Writing is a skill like any other, and we need to understand that while we're free to use our imaginations, we are not free to write in a style or manner that we just make up or invent on our own. Where we design our own rules of grammar and punctuation that no one else will understand except for you. You have a lot to say, and apparently a driving passion to do so, and here's the good news: what you do have is an excellent rough draft of your first chapter. All the characters are there, the scenes are there, so that's not the problem. Without going into a whole big spiel about grammar and punctuation, it's your dialogue that is most lacking -- or wanting -- as reviewers like to say.
Dialogue has its own rules, and they are very strict. And for good reason. If we just invent our own language, and slang at that, how is anybody -- who doesn't speak that language or use that kind of slang -- going to know what the heck the author's characters are talking about? Answer is they won't. If I try real hard, and take lots of time, I can eventually decipher most of the slang lingo that you used. Reading is supposed to be fun, however, and not require that the reader waste lots of time trying to figure out what certain characters are saying. So that's a big deal, right to start.
So what are the rules of dialogue, and how is slang written properly? I'm glad you asked. The answer can be found in grammar books, but the best place is to look and see how other author's (famous ones) write their dialogue. And especially how they write slang or "broken" English of a given character. Some grammarians don't like slang at all, and after a character establishes early on that he or she speaks a certain way, then their speech is changed to sound more normal.
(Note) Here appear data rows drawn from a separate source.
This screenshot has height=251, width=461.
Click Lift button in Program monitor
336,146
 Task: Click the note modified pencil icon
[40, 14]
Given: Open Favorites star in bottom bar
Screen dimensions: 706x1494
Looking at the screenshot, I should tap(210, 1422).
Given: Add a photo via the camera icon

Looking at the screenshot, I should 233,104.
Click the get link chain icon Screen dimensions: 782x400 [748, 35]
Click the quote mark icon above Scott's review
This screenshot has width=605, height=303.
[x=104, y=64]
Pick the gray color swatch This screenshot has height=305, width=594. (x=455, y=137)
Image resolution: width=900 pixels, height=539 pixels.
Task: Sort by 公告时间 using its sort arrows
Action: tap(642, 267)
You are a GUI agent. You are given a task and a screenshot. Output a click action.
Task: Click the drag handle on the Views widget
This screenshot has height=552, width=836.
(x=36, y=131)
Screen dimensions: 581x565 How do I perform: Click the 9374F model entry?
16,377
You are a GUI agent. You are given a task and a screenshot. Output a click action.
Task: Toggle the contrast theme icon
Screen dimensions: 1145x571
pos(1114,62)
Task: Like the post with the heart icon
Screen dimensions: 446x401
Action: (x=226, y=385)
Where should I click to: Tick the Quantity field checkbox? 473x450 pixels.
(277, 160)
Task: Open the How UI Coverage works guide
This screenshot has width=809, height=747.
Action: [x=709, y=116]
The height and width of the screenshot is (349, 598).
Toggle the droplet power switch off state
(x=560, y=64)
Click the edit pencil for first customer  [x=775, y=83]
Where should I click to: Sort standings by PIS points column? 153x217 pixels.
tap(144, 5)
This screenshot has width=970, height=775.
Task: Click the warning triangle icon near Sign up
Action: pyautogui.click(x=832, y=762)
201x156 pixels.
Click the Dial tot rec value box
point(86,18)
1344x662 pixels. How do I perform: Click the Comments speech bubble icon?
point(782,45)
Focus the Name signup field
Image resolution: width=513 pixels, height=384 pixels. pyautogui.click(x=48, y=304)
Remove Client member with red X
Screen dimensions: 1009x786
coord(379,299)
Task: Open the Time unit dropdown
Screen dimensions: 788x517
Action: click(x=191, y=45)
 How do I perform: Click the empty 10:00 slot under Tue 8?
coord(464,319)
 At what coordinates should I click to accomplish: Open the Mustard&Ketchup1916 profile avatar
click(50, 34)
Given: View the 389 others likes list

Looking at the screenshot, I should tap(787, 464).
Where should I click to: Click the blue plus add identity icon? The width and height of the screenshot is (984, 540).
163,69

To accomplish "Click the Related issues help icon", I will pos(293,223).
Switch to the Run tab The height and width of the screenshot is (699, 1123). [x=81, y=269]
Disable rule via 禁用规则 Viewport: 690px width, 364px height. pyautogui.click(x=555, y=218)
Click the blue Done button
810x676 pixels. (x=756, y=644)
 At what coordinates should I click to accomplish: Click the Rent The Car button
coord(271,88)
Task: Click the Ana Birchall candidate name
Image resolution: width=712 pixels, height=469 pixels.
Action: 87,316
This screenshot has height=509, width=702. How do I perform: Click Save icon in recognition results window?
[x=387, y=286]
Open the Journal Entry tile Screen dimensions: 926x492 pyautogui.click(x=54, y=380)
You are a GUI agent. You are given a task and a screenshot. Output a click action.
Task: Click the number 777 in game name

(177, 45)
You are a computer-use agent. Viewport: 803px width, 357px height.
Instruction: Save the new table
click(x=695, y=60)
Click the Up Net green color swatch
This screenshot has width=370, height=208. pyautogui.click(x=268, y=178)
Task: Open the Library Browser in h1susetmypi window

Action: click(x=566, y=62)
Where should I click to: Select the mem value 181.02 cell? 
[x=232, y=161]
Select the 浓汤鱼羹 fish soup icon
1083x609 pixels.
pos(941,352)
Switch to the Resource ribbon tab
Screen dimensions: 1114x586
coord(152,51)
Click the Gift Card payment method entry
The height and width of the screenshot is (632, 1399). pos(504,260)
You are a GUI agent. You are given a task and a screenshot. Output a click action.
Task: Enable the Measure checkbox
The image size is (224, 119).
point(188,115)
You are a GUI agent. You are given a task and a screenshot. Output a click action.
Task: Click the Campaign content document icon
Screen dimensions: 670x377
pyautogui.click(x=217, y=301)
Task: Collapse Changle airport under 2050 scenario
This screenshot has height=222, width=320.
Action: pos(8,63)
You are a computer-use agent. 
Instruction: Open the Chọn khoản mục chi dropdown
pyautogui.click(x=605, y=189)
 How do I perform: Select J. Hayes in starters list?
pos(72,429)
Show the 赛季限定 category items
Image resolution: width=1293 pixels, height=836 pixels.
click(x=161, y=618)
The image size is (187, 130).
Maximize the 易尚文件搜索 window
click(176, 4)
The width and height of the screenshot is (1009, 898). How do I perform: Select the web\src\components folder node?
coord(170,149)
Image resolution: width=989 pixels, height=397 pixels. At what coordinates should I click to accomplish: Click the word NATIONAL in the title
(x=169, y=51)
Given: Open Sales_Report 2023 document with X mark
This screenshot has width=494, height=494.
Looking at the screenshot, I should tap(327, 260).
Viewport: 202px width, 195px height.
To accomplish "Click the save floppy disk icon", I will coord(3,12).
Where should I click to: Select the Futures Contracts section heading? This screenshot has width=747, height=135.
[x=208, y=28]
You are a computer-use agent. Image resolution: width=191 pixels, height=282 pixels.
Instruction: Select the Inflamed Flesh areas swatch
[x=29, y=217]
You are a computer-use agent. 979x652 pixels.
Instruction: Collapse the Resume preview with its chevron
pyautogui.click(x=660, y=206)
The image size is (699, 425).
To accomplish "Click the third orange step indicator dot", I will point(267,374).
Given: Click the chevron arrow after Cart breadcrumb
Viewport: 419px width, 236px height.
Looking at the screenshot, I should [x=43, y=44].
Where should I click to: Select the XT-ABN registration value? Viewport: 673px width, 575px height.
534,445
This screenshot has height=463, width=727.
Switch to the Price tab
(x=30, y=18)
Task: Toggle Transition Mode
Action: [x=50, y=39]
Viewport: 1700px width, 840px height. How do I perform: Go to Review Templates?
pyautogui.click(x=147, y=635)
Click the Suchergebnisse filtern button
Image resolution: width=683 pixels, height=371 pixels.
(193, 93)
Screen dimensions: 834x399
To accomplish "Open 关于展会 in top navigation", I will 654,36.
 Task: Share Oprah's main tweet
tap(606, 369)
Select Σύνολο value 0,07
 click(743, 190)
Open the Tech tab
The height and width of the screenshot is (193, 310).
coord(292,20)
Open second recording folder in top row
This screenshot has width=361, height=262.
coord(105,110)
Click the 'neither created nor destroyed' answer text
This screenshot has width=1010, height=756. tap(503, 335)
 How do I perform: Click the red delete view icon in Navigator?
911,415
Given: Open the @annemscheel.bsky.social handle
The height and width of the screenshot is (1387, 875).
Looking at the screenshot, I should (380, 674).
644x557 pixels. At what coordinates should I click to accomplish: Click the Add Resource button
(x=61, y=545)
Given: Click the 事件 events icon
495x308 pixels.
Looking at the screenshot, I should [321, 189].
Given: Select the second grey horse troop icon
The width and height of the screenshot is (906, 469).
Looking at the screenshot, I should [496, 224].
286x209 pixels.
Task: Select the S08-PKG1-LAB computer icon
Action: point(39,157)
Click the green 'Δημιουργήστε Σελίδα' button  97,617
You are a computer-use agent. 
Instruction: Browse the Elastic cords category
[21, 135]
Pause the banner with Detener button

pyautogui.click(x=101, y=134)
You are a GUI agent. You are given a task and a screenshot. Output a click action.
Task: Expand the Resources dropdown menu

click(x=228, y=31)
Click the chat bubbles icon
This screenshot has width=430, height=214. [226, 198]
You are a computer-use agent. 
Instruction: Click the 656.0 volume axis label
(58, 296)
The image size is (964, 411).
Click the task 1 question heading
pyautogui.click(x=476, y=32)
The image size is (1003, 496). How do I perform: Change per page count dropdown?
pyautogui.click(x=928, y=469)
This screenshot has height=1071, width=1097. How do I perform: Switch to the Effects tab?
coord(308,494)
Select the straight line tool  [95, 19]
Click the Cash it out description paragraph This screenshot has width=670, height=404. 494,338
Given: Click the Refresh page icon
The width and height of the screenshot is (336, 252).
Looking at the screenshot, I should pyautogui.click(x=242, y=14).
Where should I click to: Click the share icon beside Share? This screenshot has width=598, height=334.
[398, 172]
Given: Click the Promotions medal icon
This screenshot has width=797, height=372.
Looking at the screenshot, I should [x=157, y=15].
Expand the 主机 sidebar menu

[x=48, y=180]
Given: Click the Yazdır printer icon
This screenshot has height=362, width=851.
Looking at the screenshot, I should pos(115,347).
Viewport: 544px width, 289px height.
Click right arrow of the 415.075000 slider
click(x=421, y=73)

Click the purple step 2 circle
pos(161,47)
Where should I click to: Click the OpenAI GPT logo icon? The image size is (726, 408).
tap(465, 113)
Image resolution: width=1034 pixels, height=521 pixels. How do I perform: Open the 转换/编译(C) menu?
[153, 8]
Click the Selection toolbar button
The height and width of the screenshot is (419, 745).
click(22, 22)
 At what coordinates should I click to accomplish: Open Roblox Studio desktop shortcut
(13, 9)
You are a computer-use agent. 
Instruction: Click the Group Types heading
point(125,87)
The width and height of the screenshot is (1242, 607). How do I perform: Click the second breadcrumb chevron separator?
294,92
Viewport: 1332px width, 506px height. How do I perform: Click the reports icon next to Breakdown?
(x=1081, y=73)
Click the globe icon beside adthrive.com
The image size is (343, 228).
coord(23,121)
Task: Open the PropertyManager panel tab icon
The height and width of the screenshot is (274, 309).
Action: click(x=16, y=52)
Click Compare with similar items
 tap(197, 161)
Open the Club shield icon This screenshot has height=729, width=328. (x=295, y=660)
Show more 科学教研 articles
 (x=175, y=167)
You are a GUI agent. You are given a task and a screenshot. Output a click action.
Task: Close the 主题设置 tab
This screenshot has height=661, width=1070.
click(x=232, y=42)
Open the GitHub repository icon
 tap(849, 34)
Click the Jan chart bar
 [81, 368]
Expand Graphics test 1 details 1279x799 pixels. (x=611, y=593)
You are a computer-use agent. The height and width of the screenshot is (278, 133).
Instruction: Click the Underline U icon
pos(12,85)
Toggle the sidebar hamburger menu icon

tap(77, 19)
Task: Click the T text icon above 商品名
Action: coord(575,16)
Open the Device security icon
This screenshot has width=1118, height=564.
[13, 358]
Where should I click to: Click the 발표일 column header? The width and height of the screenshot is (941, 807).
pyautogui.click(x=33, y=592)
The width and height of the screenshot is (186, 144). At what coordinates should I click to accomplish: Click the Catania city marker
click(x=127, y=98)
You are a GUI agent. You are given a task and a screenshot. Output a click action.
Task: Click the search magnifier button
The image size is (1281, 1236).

I don't like that method myself, and instead use characters who might speak strangely, but always understandably.
As for grammar and punctuation, the dreaded G&P those rules require either grammar books or joining a writers critique group, which would be my best advice to you. Suffice it to say, for the purposes of this review, that every single period, dot, and comma have an exact purpose and reason for being. And a rule that governs when they should and should not be used. These rules can sometimes be broken, but not until their learned.
“Are... ye... go... in... ta... 'end... me... away?” He asked between sobs. This is only one of your lines that I pasted here. Where did you learn that this form was okay to do? It just isn't. I love your enthusiasm, but it just isn't acceptable. Here's an example, but not the only one, of how this ought to be written: Between sobs, he asked, "Are ya goin'...to end me -- anyway?" There's about three or more ways to write this depending on the exact meaning, but this is one that's correct. This kind of dialogue requires a real knowledge of how to use what are called ellipses and dashes. Let alone commas and the like.
Lastly I'd like to share another tip: when a character's dialogue involves them crying or whispering or whatever, let the reader know beforehand, which is why I redid your sentence the way I did. Anyway, I know this isn't what you want to hear, but you know what? It's what I heard way back when, about my own writing, and they weren't nearly as polite as I
Good luck and let me know if this was helpful.